In these lines, Abu-Lughod demonstrates the two primary purposes of poetry in Awlad ‘Ali society, which she outlines in the second half of the text. While she initially sees poetry as a means by which individuals can express the otherwise inexpressible, she eventually recognizes its practical function as a means of acting autonomously, fulfilling the element of honor usually inaccessible to women.
“Poems are vehicles for the expression of attachments to sweethearts or spouses that, if communicated in everyday social interaction, would damage reputations and jeopardize claims to respectability and, at the individual level, would ordinarily undermine self-image and self-presentation. In the final chapter I turn to the questions raised by this observation: that contradictory discourses on love coexist, just as do the divergent discourses of honor and vulnerability explored in chapter 6.”

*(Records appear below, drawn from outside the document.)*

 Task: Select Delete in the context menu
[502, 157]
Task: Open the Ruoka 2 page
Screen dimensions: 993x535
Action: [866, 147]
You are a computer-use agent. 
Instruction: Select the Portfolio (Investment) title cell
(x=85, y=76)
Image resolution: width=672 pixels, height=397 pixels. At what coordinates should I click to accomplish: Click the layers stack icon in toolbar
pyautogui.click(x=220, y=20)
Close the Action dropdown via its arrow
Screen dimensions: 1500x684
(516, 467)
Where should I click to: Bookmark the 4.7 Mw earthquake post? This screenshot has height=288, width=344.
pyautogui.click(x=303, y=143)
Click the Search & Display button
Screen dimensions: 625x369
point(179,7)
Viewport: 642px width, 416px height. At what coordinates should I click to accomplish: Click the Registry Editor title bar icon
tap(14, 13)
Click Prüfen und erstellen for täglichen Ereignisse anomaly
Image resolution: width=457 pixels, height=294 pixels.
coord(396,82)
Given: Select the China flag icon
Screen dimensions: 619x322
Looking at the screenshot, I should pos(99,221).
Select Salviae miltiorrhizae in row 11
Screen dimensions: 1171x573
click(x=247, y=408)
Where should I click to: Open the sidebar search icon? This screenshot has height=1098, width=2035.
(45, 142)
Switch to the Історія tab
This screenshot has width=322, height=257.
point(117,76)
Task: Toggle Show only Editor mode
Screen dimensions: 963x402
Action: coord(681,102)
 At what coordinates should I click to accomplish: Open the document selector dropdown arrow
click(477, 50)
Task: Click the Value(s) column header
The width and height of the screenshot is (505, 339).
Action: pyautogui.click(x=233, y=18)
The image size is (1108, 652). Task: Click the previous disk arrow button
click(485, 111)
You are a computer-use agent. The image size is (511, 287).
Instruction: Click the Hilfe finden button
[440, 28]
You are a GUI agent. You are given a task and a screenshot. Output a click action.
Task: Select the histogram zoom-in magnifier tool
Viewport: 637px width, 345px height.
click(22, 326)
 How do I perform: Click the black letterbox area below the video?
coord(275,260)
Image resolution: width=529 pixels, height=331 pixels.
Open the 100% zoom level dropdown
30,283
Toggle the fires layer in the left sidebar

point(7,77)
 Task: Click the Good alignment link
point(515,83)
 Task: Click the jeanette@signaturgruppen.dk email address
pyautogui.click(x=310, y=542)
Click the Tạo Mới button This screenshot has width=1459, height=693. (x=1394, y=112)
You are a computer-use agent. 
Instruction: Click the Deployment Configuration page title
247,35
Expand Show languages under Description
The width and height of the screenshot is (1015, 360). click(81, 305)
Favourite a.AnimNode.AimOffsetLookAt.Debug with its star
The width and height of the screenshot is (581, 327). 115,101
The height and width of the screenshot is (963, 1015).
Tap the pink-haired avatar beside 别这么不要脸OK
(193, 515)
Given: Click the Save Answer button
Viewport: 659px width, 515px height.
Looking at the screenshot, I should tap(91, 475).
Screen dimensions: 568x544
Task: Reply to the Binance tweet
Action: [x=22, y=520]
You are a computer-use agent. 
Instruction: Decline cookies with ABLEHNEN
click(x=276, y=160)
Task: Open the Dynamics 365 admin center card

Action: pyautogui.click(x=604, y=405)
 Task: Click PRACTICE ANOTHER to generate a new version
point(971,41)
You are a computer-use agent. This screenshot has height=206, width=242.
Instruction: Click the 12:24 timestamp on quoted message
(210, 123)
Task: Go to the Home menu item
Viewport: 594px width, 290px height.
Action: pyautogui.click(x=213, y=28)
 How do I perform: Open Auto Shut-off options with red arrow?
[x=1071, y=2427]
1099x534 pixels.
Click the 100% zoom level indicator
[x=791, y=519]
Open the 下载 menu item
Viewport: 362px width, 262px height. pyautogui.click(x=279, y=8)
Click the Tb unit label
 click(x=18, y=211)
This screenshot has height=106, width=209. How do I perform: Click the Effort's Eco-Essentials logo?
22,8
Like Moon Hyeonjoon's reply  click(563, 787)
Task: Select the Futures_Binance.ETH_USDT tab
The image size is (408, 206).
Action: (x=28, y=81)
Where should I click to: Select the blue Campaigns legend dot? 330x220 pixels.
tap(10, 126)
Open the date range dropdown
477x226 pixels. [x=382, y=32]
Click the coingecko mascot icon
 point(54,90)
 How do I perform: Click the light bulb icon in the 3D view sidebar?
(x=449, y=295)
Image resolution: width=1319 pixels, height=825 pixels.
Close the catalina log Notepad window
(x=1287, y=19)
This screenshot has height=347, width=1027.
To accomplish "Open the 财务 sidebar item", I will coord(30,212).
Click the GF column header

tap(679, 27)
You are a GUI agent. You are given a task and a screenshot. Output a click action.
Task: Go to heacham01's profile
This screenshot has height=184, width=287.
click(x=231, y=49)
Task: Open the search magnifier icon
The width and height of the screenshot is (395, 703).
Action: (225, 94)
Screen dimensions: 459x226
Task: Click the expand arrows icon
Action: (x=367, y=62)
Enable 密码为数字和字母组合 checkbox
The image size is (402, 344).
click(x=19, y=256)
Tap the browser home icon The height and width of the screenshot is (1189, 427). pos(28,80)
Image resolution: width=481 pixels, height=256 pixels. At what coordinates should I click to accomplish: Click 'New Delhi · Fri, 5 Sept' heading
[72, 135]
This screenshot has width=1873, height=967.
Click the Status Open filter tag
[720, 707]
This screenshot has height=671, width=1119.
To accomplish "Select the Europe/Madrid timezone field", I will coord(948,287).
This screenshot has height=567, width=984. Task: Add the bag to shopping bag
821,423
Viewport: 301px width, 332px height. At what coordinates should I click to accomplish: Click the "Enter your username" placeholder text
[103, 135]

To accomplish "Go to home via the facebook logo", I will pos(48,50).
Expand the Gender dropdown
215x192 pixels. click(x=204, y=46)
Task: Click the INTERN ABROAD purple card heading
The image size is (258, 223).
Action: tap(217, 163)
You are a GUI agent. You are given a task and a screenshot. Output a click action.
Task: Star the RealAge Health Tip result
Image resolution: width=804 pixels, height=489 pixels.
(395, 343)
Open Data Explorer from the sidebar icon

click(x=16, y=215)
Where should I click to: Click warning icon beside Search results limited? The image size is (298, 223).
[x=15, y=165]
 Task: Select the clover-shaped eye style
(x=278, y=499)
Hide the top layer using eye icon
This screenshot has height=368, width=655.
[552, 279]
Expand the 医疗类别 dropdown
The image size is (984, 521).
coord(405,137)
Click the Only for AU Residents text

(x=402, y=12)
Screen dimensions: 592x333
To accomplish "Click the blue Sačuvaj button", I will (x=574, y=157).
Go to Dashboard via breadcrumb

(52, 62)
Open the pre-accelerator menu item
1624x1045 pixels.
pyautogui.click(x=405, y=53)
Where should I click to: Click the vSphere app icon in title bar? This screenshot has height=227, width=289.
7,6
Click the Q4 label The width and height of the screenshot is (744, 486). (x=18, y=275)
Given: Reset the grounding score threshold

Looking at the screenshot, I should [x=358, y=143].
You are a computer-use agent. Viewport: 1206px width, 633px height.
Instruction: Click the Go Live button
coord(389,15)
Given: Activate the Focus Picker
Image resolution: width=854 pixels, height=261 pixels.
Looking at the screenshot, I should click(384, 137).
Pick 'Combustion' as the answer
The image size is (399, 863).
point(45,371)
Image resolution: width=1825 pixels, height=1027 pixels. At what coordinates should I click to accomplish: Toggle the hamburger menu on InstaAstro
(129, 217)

In Awlad ‘Ali society, poems, like veils, are both protection from judgment and action for self-representation. They both hide and reveal qualities about those who wield them. This duality exemplifies the coexistence of two discourses: one of hiding, and one of revealing. Love is both rejected (in sexuality) and revered (in storytelling), but poetry, through its disruptive but mysterious qualities, is the vehicle that connects both functions.
“Granting the authenticity of the discourse of everyday life means that nonpoetic public expressions cannot be dismissed as mere social masks hiding spontaneous inner feelings.”
Abu-Lughod works to remind the reader that the outer (social) life of the Awlad ‘Ali is not merely a shell of real lived experience. Because the Awlad ‘Ali are a deeply social people, their interactions (however mediated by symbols and hierarchies) inform the world of sentiment, rather than “masking” it.
“I would offer the related proposition that Awlad ‘Ali’s poetry of self and sentiment be viewed as their corrective to an obsession with morality and an overzealous adherence to the ideology of honor.”
At the end of the text, Abu-Lughod writes that the poetic discourse in Awlad ‘Ali society is a means of addressing the tensions of society that she points out in the first half of the book. She notes that the “ideology of honor” drowns out the possibility of any other system of morality. In the context of the Awlad ‘Ali’s “blood” and their belief in their own superiority, alternatives are scarce. However, poetry points out insufficiencies in a culture whose obsession with honor may otherwise go unchecked.